The report, ‘Climate Change 2021: the Physical Science Basis’, is the first part of IPCC’s Sixth Assessment Report (AR6). It’s the latest evaluation of the state of Earth’s climate and the impact on the planet and life forms.
The IPCC report raises a crucial red flag of rising global temperatures. Earth temperature has already risen by about 1.1 degrees Celsius from pre-industrial times and warns that the 1.5-degree-Celsius threshold was likely to be breached before 2040.
As per the scientists, a temperature rise beyond 2 degrees Celsius would result in catastrophic and irreversible changes. These could make it difficult for human beings and other species to survive.
The report says on India heat waves and humid heat stress will be more intense and frequent in the 21st century.

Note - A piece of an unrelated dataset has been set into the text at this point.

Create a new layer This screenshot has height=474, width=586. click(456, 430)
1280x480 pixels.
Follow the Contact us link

Extreme weather events: IPCC
Changes in monsoon precipitation are also expected. While there will be both annual and summer monsoon precipitation which is projected to increase.

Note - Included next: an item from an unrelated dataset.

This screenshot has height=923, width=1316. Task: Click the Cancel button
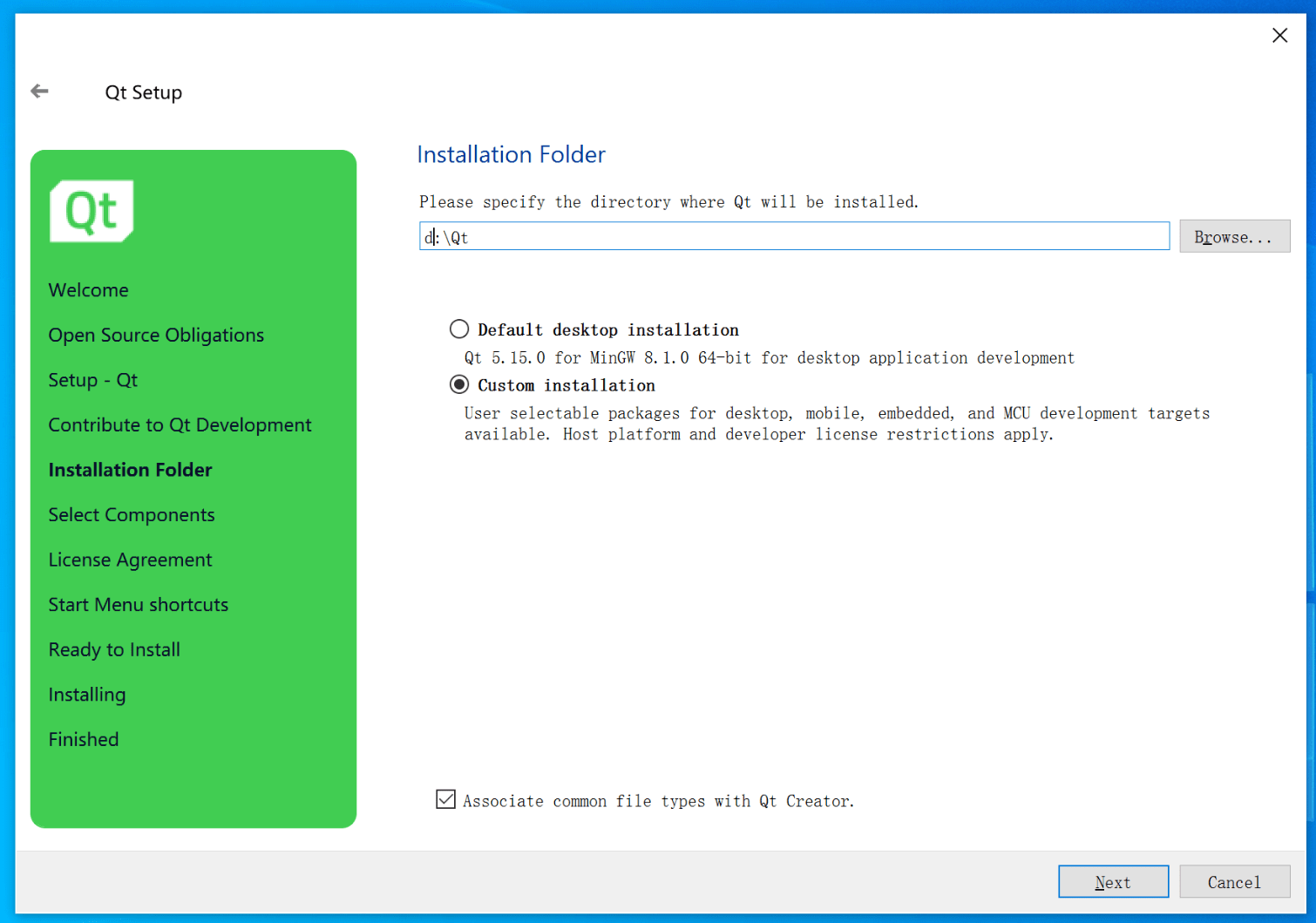[1233, 882]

“Heat extremes have increased while cold extremes have decreased, and these trends will continue over the coming decades, for the Indian subcontinent.”
According to the IPCC report, the presence of aerosols and particulate matter due to human activity have influenced rainfall events in the Indian subcontinent.
In fact, aerosols and particulate matter remain a dominant cause of the observed decrease of South and Southeast Asian monsoon precipitation.
“The main finding of the report is that climate change is a fact, warming is a fact and that the warming has taken place because of human influence is now well established… There is no going back from some of these changes. Even if we limit temperatures to 1.5 degrees Celsius from pre-industrial levels, we will continue to see extreme weather events,” said Dr Friederike Otto, one of the authors of the report.
The global mean sea level in the Indian Ocean is rising at 3.7 mm annually. Coastal areas will see continued sea-level rise throughout the 21st century. There will be more frequent and severe flooding in low-lying areas.